Elle n’existe pas, tout simplement parce que les maisons de disque ont décidé unilatéralement de ne plus signer de groupe de rock. Les BB Brunes ont été les derniers à signer en 2005. Quinze ans plus tard, il n’y a aucune formation engagée par l’une des trois majors que sont Sony, Universal ou Warner. Celles-ci se consacrent aux musiques urbaines, à ce hip hop à base de vocodeur que les gens écouteraient en allant au travail et qui leur donneraient de la force. Les rockeurs qui résistent sont souvent reclassés chez des labels indépendants.
Il reste heureusement les Rolling Stones, groupe qui berce votre vie depuis toujours. Qu'avez-vous pensé de leur performance lors du concert virtuel «One World, Together At Home» organisé par Lady Gaga pendant le confinement ?

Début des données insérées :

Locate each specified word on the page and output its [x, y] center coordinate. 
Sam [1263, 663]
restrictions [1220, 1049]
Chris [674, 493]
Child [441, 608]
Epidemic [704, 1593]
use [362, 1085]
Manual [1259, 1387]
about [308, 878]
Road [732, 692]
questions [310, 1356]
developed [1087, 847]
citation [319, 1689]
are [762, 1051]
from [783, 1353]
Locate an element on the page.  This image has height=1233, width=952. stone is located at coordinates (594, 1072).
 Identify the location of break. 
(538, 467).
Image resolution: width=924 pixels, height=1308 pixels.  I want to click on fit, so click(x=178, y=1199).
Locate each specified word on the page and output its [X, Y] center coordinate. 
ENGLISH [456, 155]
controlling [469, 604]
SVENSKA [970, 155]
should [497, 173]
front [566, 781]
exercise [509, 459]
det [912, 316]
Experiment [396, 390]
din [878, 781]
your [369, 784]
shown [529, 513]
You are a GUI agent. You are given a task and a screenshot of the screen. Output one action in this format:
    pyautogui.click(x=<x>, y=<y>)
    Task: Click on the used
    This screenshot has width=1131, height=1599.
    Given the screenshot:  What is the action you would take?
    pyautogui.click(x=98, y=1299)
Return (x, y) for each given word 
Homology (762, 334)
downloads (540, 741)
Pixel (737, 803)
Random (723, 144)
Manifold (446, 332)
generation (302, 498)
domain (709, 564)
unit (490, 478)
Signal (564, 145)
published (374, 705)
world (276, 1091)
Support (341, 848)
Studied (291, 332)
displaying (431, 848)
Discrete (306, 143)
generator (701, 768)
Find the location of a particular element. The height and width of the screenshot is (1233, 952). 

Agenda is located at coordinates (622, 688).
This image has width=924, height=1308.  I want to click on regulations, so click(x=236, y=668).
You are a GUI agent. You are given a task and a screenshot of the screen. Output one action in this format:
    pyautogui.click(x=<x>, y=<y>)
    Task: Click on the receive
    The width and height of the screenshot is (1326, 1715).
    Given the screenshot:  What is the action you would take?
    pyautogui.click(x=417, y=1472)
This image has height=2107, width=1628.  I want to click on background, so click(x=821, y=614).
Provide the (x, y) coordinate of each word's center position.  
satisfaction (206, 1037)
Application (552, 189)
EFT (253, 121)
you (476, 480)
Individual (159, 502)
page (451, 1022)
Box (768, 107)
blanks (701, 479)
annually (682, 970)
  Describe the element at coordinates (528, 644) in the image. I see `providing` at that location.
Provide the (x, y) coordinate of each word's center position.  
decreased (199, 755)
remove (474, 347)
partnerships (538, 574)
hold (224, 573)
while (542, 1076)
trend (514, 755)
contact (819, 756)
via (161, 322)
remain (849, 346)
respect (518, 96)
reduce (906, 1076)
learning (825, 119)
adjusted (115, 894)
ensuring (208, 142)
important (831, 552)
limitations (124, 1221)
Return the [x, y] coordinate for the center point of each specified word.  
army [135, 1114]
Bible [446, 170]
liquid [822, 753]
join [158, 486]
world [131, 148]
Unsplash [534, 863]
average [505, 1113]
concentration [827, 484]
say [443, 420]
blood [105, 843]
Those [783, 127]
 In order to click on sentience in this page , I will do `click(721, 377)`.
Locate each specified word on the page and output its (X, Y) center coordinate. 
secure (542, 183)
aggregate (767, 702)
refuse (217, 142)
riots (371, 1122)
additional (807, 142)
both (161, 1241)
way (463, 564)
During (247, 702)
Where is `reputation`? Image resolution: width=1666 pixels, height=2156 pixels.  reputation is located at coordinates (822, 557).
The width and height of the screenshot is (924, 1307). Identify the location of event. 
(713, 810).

J’ai trouvé cela formidable. Et c’est drôle de voir Charlie Watts en train de jouer «You Can’t Always Get What You Want» sur une batterie invisible. Et ils ont aussi sorti le très joli «Living in a Ghost Town» qui restera le morceau du confinement. Alors que Pink Floyd et Led Zeppelin se sont arrêtés de manière chaotique, les Rolling Stones figurent parmi les derniers survivants de la grande époque des années 1960. Les rockeurs ne sont plus le fer de lance des mouvements de jeunesse. Les maisons de disque ont choisi d’autres horizons.
Le 19 juin dernier, vous avez fêté vos 66 ans. Vous considérez-vous encore comme un «soldat du rock» ?
Mais plus que jamais ! Je suis en train de terminer deux livres sur le rock qui paraîtront en octobre ou novembre, je m’occupe de «Rockin’1000», et je suis invité dans l’émission des «Grosses Têtes» sur RTL pour parler de rock. Je suis très fier d’être un rockeur qui est encore loin d’être à la retraite.
Quelle est votre définition du rock ?
De 1954 à 2005, le rock a longtemps été la musique préférée des jeunes gens qui souhaitaient faire passer des messages, chanter leur vision de la société, exprimer des cris de rage ou de colère. C’est une bête qui refuse de mourir, qui continue à se débattre. On nous a laissés plusieurs fois pour morts, mais nous bougeons encore.